• Exercise prompt: Up to and including the line that contains "Task: Click the 另存模板 button", repeat the entries below exactly from the first line on. Do not carry over any pictures.

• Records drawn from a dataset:
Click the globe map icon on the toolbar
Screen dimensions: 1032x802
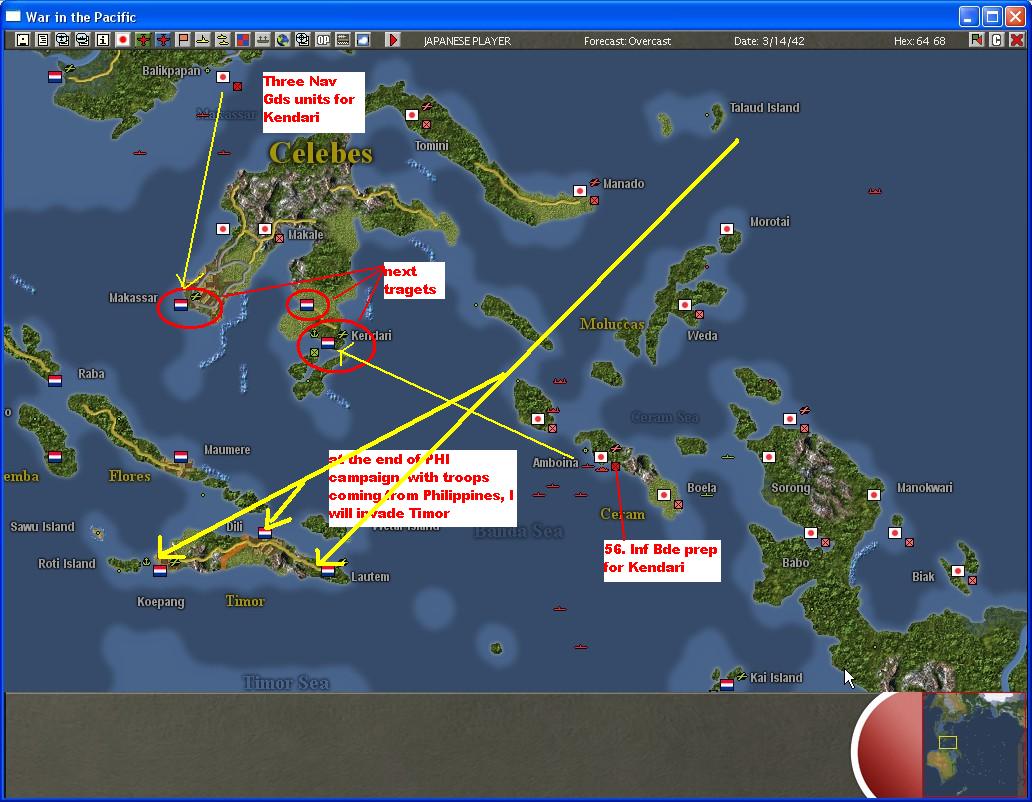281,41
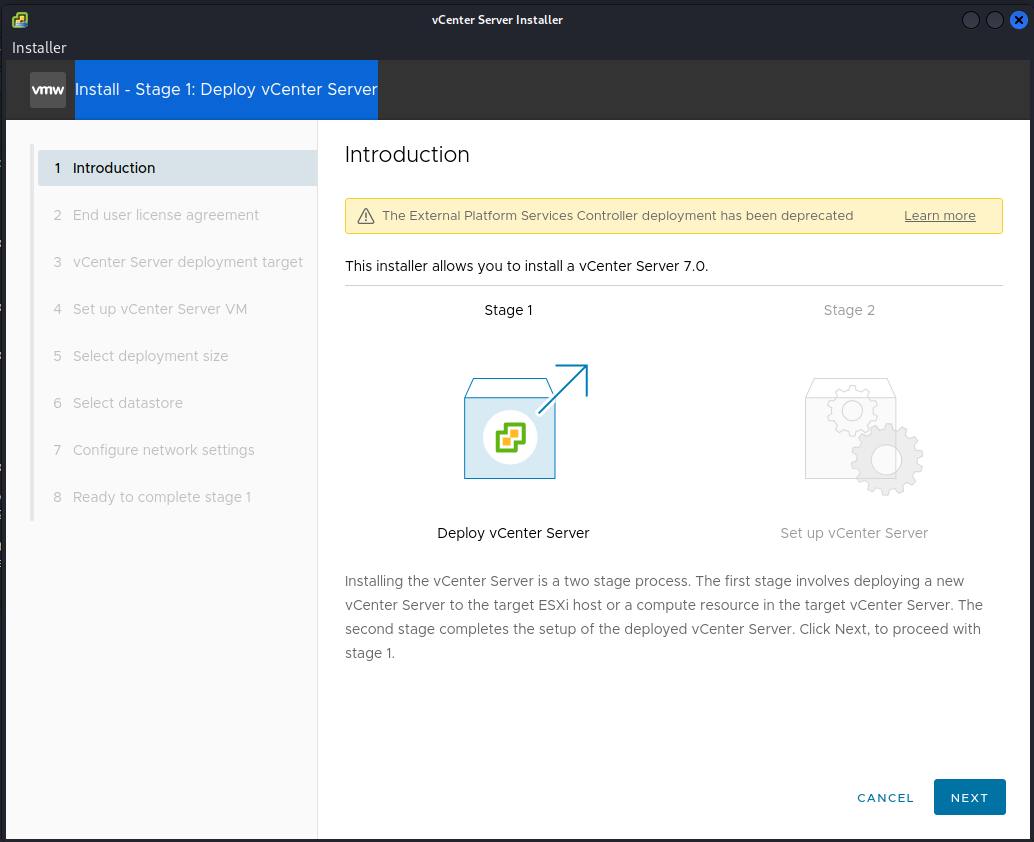
Task: Navigate to Configure network settings step
Action: coord(164,450)
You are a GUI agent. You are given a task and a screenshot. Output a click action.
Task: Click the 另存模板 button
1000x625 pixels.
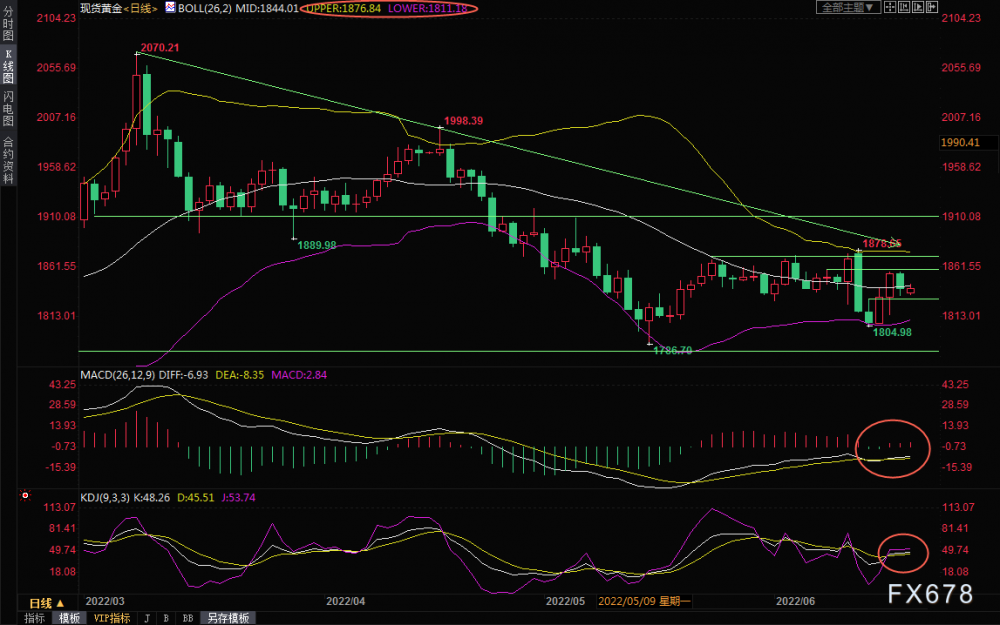[228, 618]
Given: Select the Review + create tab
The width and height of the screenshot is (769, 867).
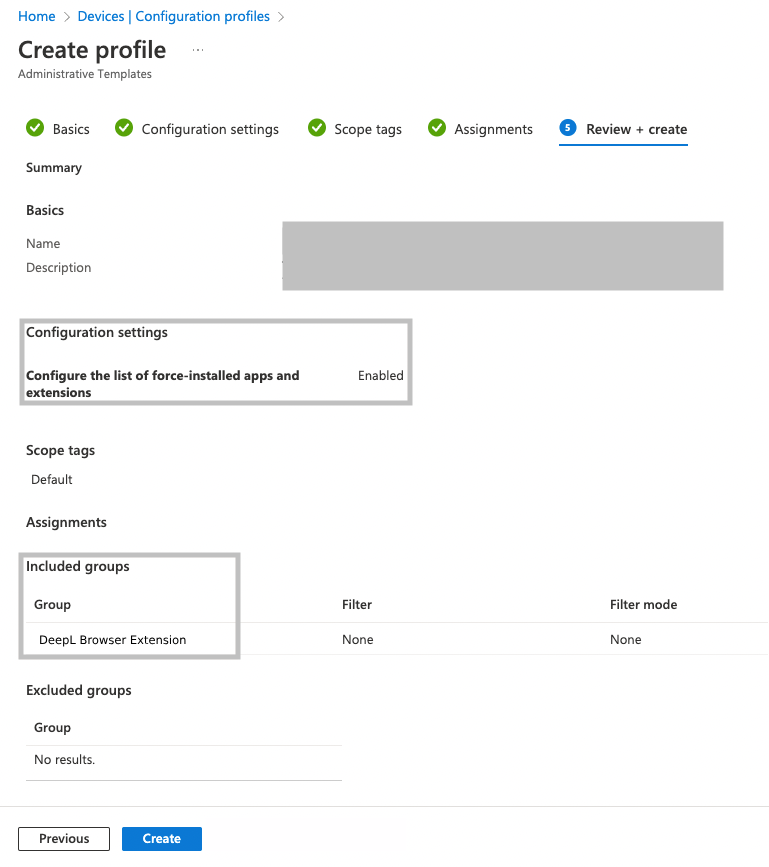Looking at the screenshot, I should [x=636, y=129].
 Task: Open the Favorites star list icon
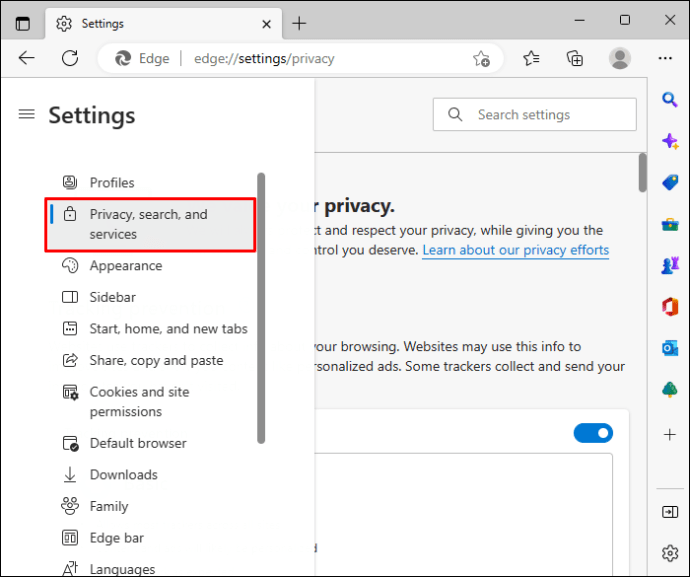tap(531, 58)
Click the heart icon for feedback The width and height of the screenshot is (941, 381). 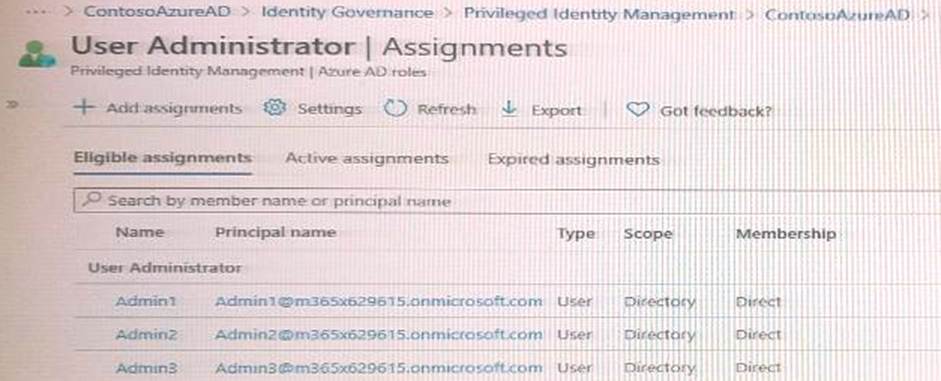(x=637, y=110)
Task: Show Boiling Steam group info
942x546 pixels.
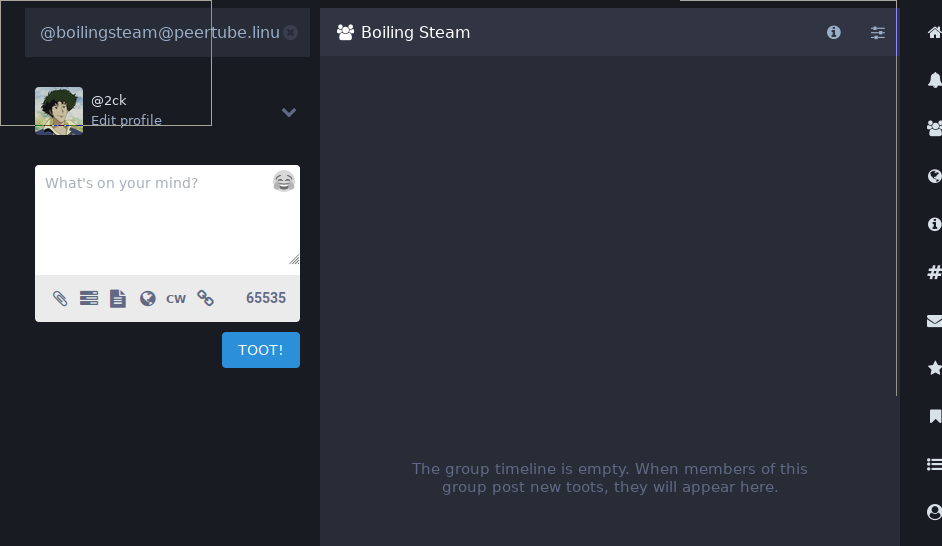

• Result for this task:
Click the globe map icon on the toolbar
Screen dimensions: 1032x802
281,41
Task: Navigate to Configure network settings step
Action: coord(164,450)
You are a GUI agent. You are given a task and a screenshot. Output a click action.
Task: Click the 另存模板 button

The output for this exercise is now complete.